Jack, the long-time assistant foreman in charge of sweepers, also kept several cats in his little cubbyhole where he stored his brooms. The cats, which he named Blackie, Wildcat, Little Red, Mickey, Big Blackie, Nig and Brownie, would all gather around him and rub his legs when it was time for supper. Jack admitted that while first baseman Memphis Bill Terry was the best player on the Giants, the ballplayer couldn’t hold a candle to his cat Brownie. “Brownie’s the best rat catcher I’ve got,” Jack said.

Henry Fabian, New York Giants groundskeeper

Born in New Orleans in 1866, Henry Fabian spent nearly 60 years in professional baseball as a player, manager, owner, and groundskeeper. Henry joined the New York Giants as head groundskeeper in 1914; he was considered the premier groundskeeper in baseball for the next 25 years.

Jack told reporters that it cost him 30 cents a day to feed the cats – most of that budget went toward Wildcat, who always tore into the milk with gusto — but it was all worth it. “They’re more fun than a barrel of monkeys,” he said, while also denying that it was one of his cats that caused the ruckus during the Braves game.

The End of the Polo Grounds

With few fans, a stadium crumbling into disrepair, and a slew of tenement housing encroaching Coogan’s Bluff, Giants owner Horace Stoneham announced on August 19, 1957, that the team would move to San Francisco the following year (the Brooklyn Dodgers would also move to Los Angeles).

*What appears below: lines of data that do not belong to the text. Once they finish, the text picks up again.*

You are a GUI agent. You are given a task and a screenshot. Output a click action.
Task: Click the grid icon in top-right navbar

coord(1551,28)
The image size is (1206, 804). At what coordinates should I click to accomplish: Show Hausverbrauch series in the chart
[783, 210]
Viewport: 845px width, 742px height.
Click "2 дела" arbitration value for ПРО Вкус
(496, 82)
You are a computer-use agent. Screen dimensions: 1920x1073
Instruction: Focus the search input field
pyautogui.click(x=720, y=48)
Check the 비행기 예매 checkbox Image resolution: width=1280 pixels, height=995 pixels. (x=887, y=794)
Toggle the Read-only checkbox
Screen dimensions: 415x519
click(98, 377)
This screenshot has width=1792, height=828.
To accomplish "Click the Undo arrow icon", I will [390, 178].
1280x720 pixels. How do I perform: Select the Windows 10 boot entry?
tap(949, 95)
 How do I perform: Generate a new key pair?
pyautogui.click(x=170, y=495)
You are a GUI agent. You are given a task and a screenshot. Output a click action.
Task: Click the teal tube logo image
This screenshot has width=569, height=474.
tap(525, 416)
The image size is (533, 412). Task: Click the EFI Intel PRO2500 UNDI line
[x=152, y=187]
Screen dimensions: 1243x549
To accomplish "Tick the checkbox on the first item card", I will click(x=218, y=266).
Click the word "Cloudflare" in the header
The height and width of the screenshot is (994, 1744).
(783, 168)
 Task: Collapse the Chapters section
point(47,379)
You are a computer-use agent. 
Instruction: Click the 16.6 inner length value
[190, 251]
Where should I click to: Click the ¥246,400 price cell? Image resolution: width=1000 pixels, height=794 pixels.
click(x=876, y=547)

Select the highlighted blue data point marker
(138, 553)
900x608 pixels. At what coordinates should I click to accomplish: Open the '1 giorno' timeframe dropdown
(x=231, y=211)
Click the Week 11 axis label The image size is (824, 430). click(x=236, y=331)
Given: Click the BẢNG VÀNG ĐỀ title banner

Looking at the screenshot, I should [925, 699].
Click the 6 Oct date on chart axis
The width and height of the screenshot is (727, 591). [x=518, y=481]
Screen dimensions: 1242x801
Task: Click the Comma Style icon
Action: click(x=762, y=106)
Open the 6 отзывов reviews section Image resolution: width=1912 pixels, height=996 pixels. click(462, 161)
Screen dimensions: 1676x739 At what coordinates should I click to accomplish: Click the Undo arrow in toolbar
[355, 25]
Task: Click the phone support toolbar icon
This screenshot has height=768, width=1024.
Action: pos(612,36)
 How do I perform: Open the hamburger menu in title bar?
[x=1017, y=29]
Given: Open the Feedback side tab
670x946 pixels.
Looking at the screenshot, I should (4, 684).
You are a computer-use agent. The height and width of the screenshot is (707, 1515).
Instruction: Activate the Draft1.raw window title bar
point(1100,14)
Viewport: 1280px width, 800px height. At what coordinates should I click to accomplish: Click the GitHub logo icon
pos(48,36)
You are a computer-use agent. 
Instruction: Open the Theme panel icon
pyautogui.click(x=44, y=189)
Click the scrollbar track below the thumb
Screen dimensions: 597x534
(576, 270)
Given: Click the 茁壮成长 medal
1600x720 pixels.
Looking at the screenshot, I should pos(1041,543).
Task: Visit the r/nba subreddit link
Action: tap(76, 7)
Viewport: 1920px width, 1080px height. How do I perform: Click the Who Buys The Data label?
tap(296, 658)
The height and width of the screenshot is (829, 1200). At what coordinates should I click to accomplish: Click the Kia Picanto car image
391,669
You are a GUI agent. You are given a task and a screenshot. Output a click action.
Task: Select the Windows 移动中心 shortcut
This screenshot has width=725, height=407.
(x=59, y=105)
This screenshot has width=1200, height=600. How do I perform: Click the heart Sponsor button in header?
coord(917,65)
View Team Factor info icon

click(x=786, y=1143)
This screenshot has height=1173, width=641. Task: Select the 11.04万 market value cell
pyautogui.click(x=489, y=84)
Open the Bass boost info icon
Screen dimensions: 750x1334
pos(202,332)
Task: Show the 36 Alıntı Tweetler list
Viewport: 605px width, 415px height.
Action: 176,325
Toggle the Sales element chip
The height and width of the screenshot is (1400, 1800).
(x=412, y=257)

The Giants played their last game at the Polo Grounds on September 29, 1957. The ballpark sat mostly vacant for three years, until the newly formed Titans (present-day New York Jets) began to play there in 1960, followed by the newly formed New York Mets in 1962.

Demolition Polo Grounds

What remained of the Polo Grounds in July 1964.

Although the Mets upgraded the stadium and made it their interim home while Shea Stadium was being built, the Polo Grounds was demolished in April 1964 with the same wrecking ball (painted to look like a baseball) used to take down Ebbets Field in Brooklyn four years earlier. New York City had already decided to claim the land under eminent domain – the Coogan family fought this takeover but lost in 1967.

The John T. Brush Stairway

The John T. Brush Stairway, which runs down Coogan’s Bluff from Edgecombe Avenue to Harlem River Drive at about 157th Street, was named for the recently deceased owner of the Giants when it opened in 1913. The stairs led to a ticket booth overlooking the stadium and offered a clear view of the stadium for fans who did not purchase tickets.

Today, the site is home to the Polo Grounds Towers, a public housing project opened in 1968 and managed by the New York City Housing Authority. Inside the complex is a faded plaque — supposedly placed at the approximate location of home plate — that commemorates the Polo Grounds. The only other reminder of Polo Grounds is the John T. Brush Stairway which leads down Coogan’s Bluff from Edgecombe Avenue to Harlem River Drive.

And who knows, maybe a few descendents of the Polo Grounds cats still make their home in the area…

Polo Grounds plaque

A rusty plaque inside the Polo Grounds Towers commemorates the place where the New York Giants, Yankees, and Mets once made their home.